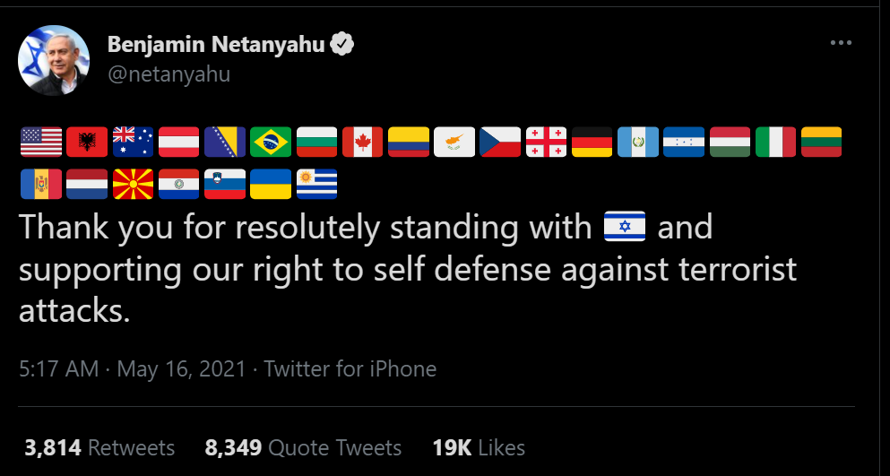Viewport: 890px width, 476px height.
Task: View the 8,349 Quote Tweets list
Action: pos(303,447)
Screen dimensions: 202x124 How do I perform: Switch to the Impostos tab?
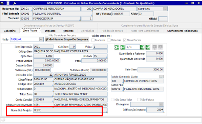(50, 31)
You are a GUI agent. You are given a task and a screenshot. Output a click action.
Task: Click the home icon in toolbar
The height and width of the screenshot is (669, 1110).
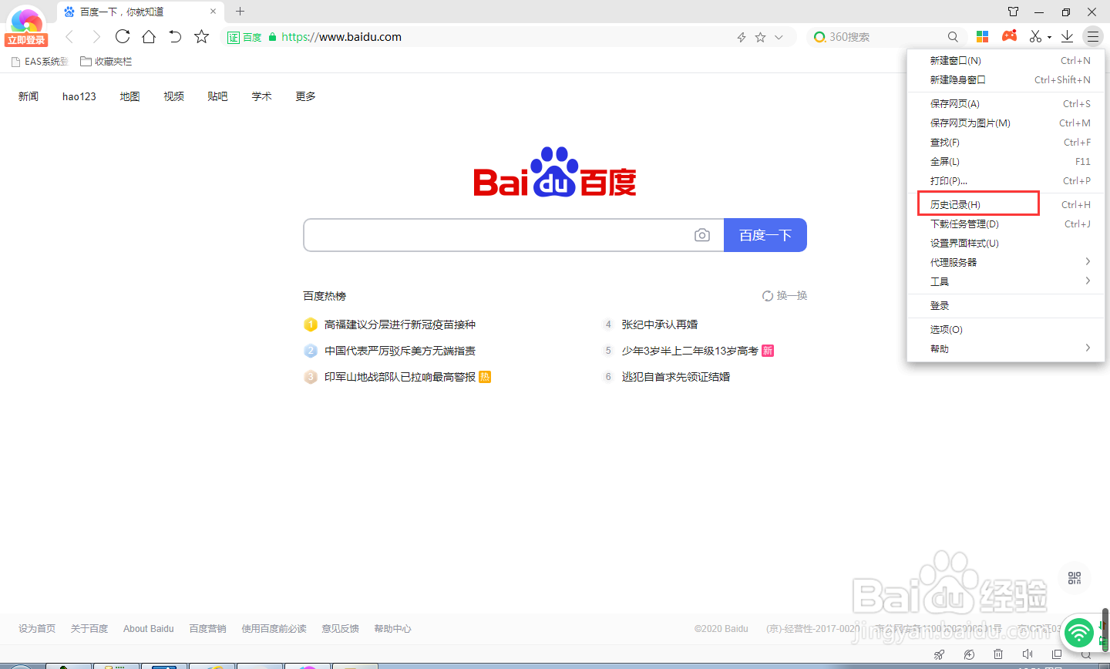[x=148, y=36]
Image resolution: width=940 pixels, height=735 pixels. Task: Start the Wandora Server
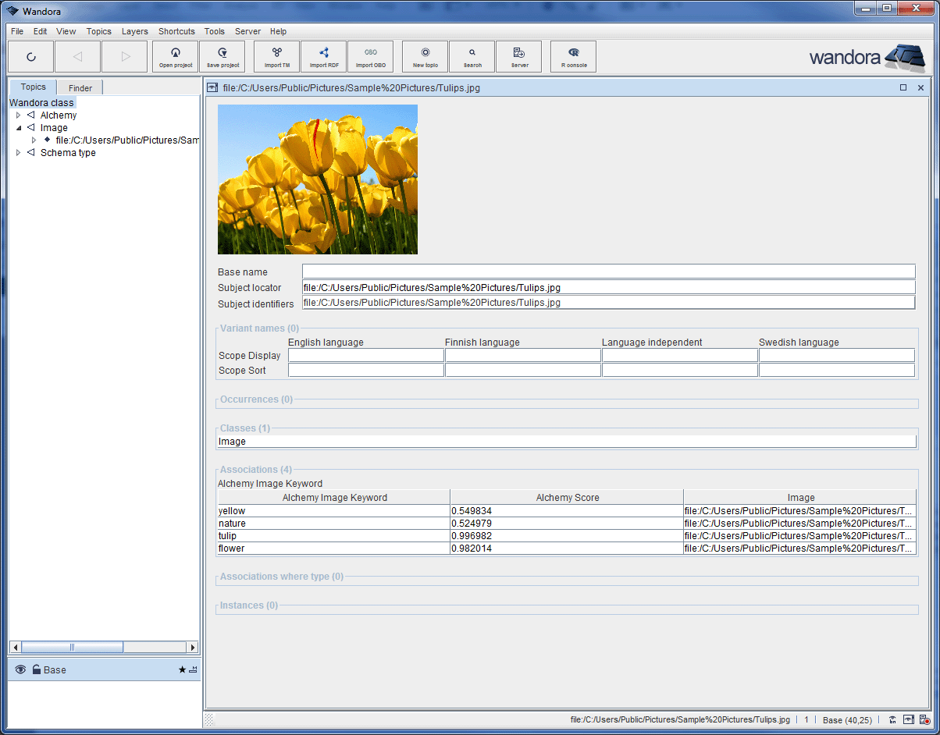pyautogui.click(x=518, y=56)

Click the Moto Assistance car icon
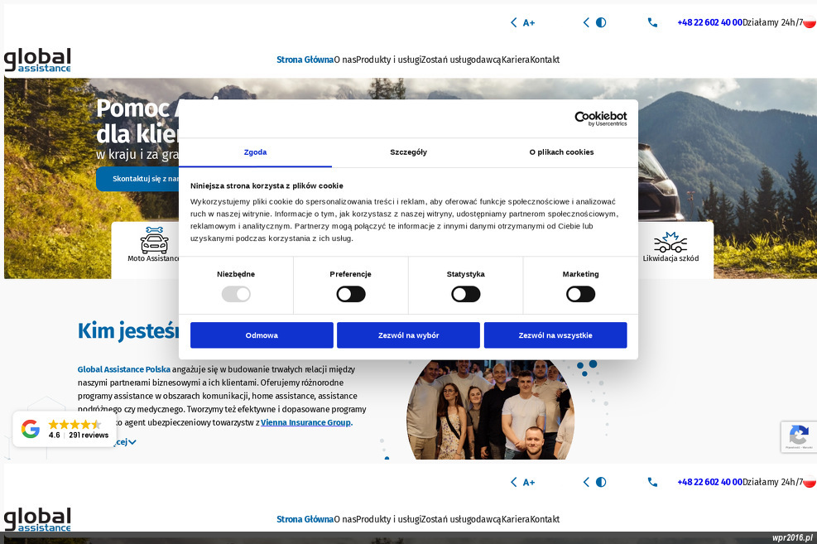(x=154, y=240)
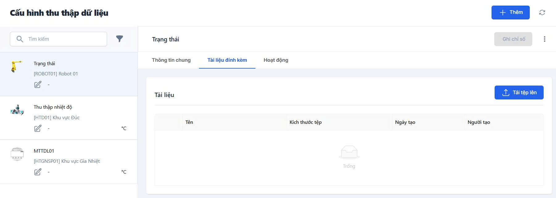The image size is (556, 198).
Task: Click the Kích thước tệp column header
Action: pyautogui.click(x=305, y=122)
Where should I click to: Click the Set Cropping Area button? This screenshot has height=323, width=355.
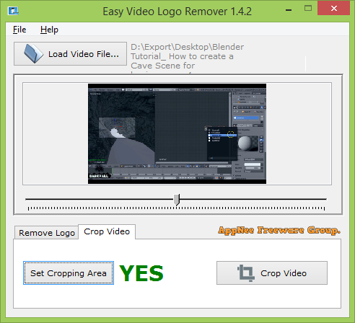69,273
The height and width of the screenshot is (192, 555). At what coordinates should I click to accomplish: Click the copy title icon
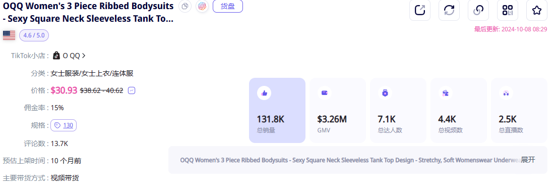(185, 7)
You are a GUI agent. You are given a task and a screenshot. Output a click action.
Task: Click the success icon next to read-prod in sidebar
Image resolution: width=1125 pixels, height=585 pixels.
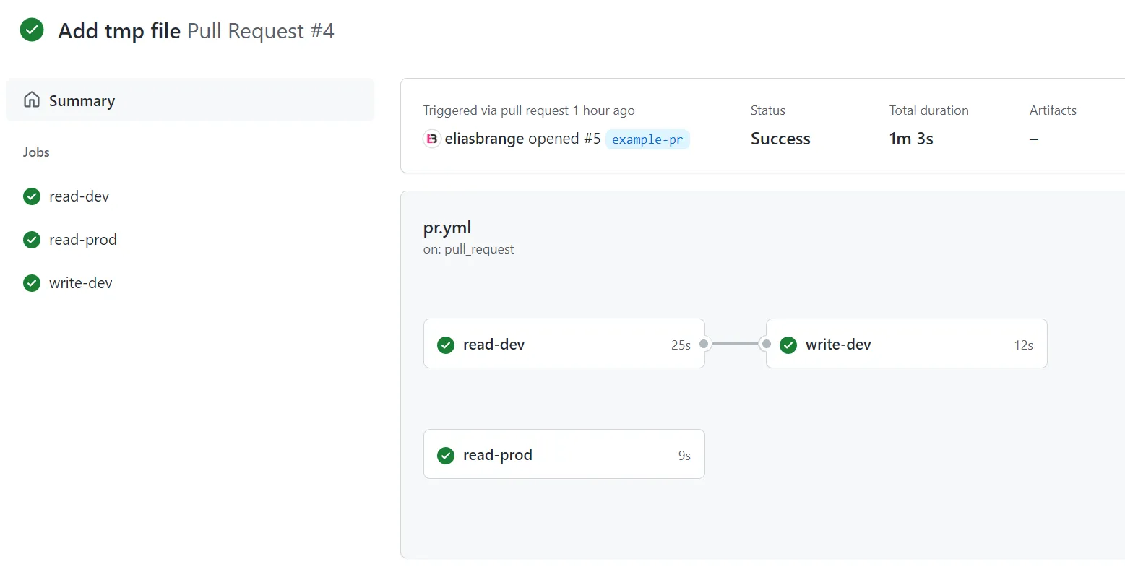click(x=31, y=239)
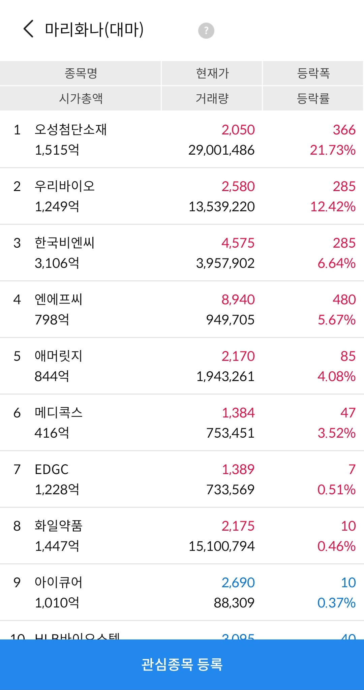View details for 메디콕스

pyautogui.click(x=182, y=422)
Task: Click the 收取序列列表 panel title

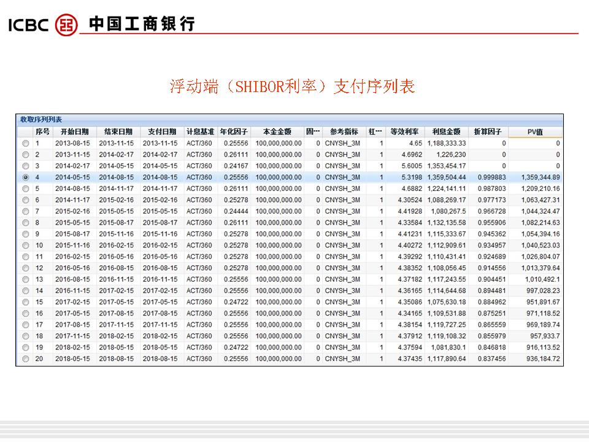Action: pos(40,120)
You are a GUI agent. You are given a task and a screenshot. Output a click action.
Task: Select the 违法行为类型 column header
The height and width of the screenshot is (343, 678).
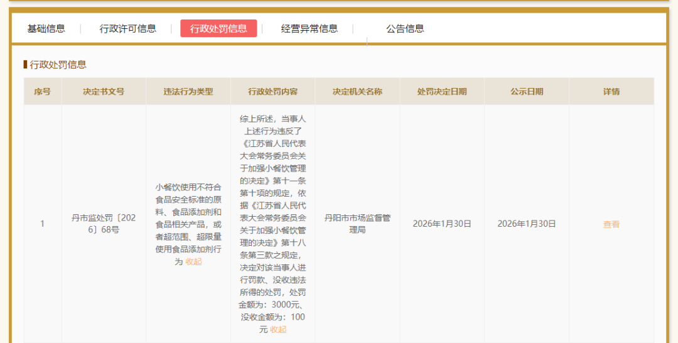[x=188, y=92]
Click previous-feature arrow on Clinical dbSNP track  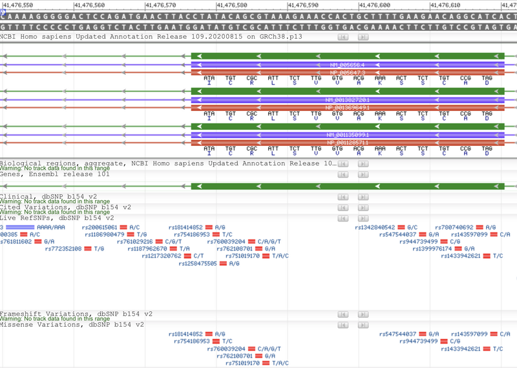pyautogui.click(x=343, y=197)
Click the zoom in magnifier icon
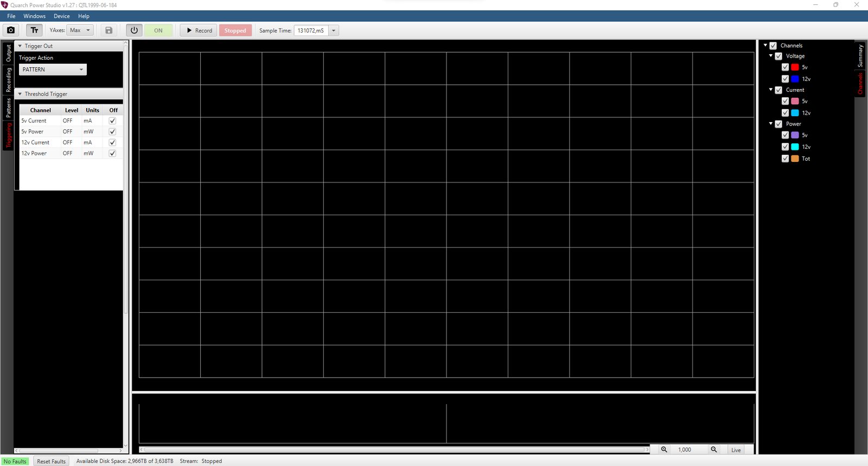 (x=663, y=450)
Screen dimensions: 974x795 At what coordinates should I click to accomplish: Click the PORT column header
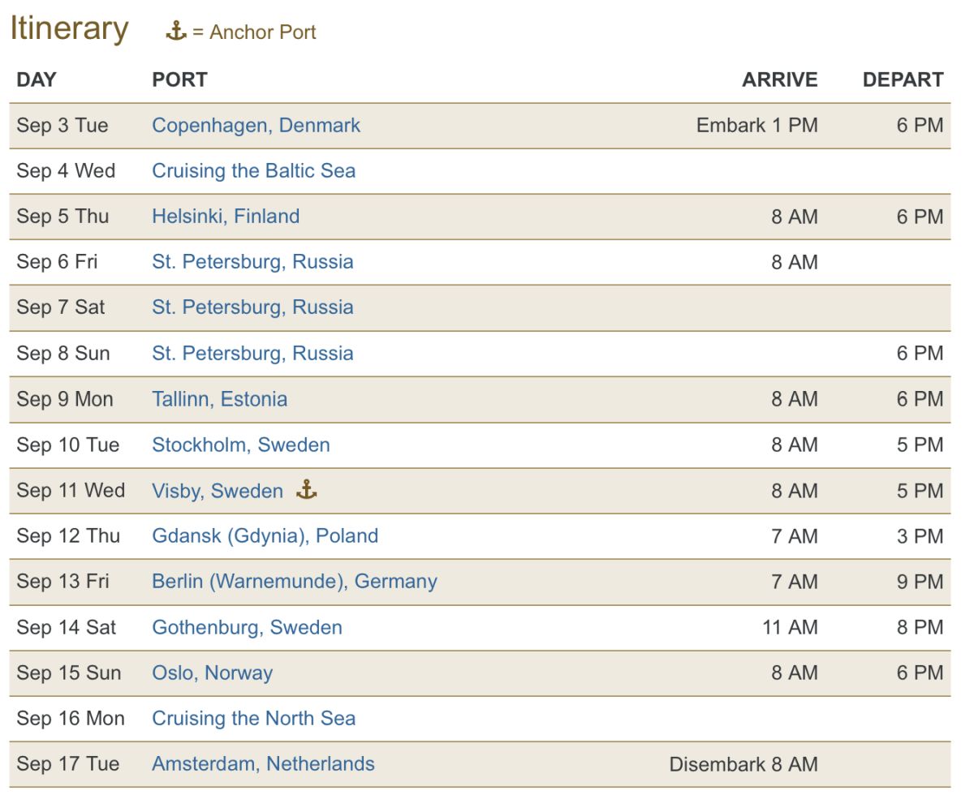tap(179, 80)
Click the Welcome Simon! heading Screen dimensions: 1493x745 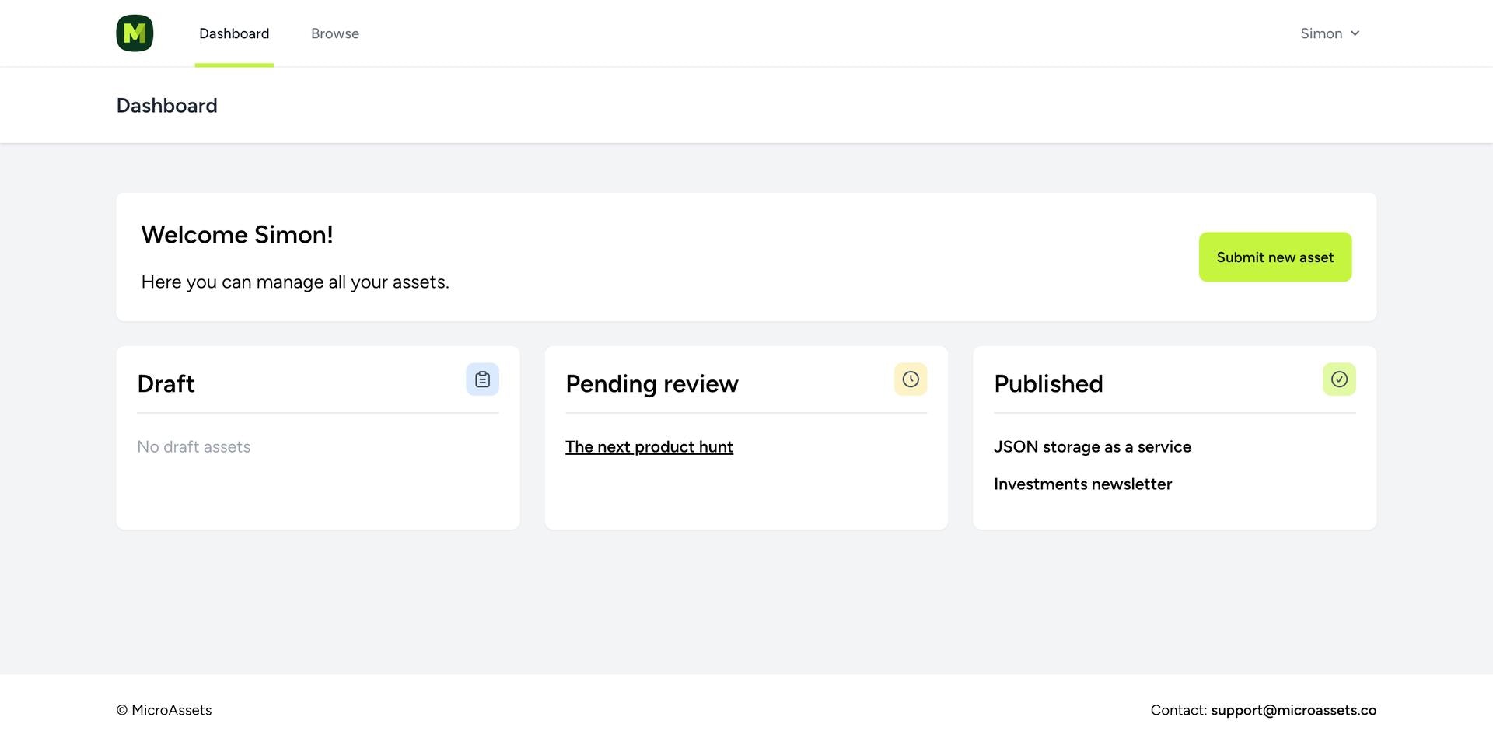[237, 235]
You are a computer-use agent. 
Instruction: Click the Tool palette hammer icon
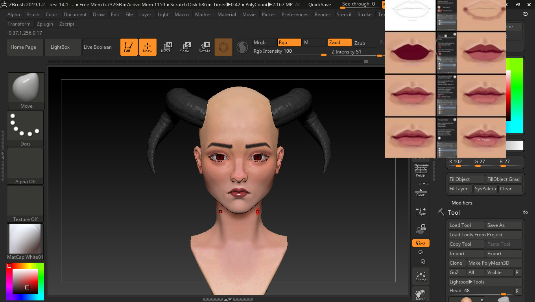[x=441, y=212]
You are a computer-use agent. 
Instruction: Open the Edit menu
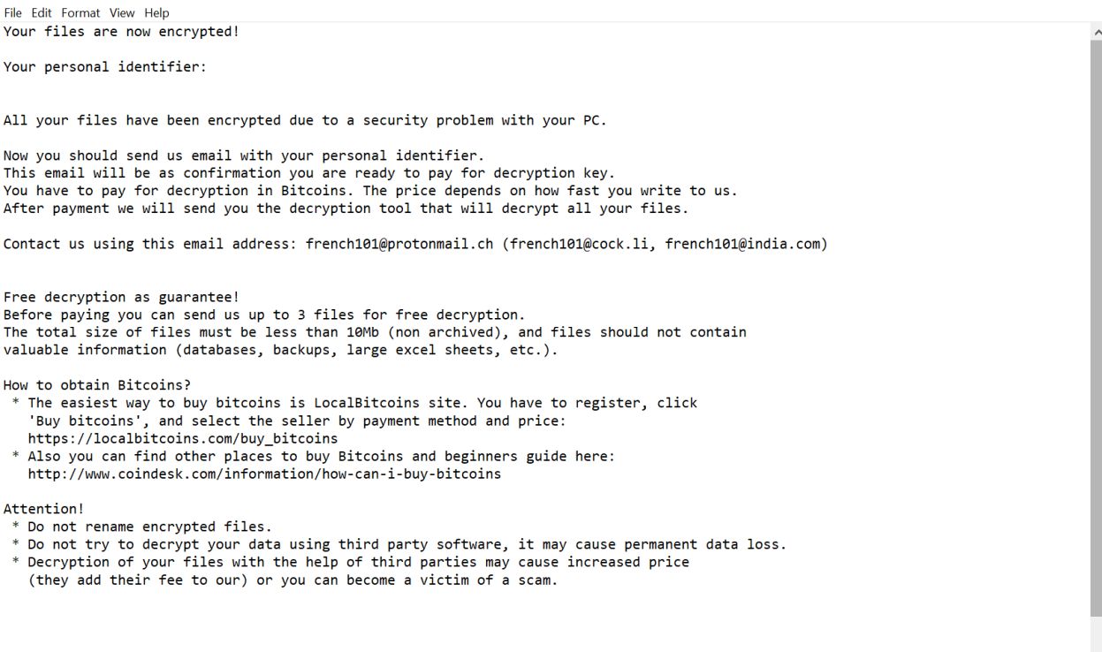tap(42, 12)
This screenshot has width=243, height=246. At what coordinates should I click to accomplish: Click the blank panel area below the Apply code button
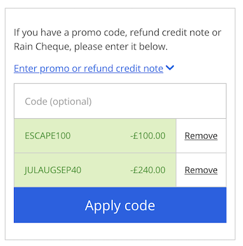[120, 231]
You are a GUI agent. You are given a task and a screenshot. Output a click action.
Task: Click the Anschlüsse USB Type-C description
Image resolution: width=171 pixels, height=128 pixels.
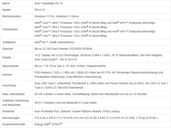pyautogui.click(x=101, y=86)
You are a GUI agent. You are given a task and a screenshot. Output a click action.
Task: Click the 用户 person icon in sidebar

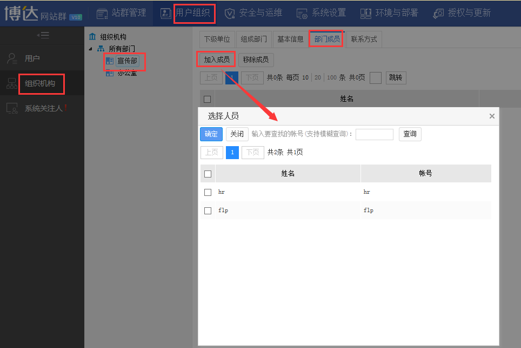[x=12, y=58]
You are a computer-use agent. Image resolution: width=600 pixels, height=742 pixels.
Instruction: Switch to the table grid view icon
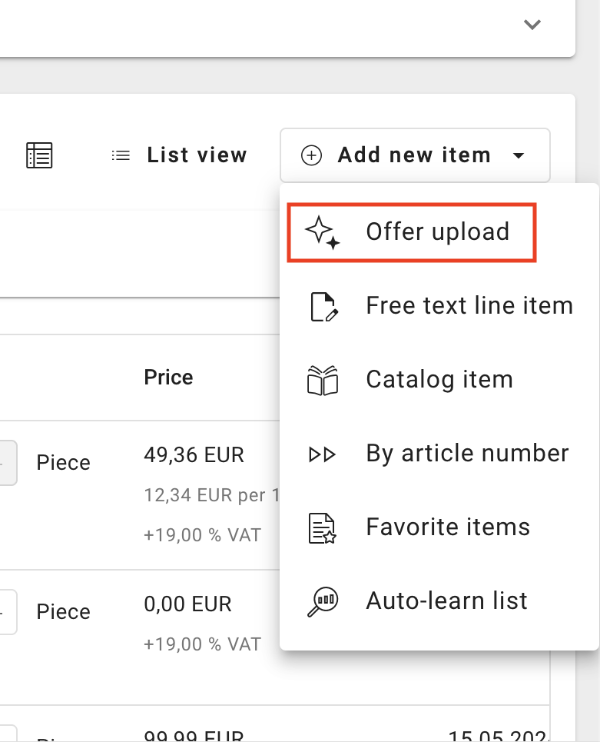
▬▬▬▬▬▬
### Work instruction
Everything from the line that contains "Instruction: Open the Edit menu" to the final line of the data is to be duplicated exactly, both ends included, except the pictures.

### Answer section
Instruction: Open the Edit menu
tap(42, 12)
This screenshot has width=243, height=246. At what coordinates should I click to accomplish: Click the blank panel area below the Apply code button
[120, 231]
You are a GUI agent. You are given a task and a screenshot. Output a click action.
Task: Click the Anschlüsse USB Type-C description
Image resolution: width=171 pixels, height=128 pixels.
pyautogui.click(x=101, y=86)
You are a GUI agent. You are given a task and a screenshot. Output a click action.
Task: Click the 用户 person icon in sidebar

[x=12, y=58]
You are a computer-use agent. Image resolution: width=600 pixels, height=742 pixels.
Instruction: Switch to the table grid view icon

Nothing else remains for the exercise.